(Stored data entries):

+--

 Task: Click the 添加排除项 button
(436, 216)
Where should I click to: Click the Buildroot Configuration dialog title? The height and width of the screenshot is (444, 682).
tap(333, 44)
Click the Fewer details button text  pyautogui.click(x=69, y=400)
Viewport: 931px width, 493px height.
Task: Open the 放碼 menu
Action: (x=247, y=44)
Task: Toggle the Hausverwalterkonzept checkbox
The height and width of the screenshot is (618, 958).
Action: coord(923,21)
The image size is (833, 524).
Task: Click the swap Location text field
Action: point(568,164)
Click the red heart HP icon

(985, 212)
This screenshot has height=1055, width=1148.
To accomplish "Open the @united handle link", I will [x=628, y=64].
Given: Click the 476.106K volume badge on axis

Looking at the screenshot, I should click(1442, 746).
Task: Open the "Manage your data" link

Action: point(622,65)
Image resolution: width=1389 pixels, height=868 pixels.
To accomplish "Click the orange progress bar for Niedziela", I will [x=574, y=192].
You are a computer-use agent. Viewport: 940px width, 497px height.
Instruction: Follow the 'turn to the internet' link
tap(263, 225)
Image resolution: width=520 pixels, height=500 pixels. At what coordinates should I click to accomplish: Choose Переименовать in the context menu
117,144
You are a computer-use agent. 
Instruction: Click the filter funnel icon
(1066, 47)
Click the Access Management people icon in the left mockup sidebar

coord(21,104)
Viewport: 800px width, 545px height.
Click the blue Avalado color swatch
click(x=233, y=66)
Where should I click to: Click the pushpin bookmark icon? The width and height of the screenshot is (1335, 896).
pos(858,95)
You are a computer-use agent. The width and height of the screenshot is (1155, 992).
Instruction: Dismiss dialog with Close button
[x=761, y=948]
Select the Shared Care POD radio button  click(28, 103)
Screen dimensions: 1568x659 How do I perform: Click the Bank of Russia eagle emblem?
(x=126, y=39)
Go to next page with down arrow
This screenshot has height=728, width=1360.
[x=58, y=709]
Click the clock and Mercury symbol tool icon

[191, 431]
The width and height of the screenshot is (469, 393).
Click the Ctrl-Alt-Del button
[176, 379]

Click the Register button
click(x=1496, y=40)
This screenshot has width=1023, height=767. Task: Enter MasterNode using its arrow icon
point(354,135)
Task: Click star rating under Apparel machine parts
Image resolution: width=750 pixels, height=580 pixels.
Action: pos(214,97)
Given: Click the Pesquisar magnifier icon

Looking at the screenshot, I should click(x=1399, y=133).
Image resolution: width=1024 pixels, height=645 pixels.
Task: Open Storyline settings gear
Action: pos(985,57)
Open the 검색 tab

+--

(TASK STATEMENT): Whenever a line of the records holds the string "agent", pick it out and copy it.

(COMPLETED EXERCISE):
You are a computer-use agent. Viewport: 940px width, 497px height.
You are a computer-use agent. 
You are a computer-use agent. The width and height of the screenshot is (1155, 992).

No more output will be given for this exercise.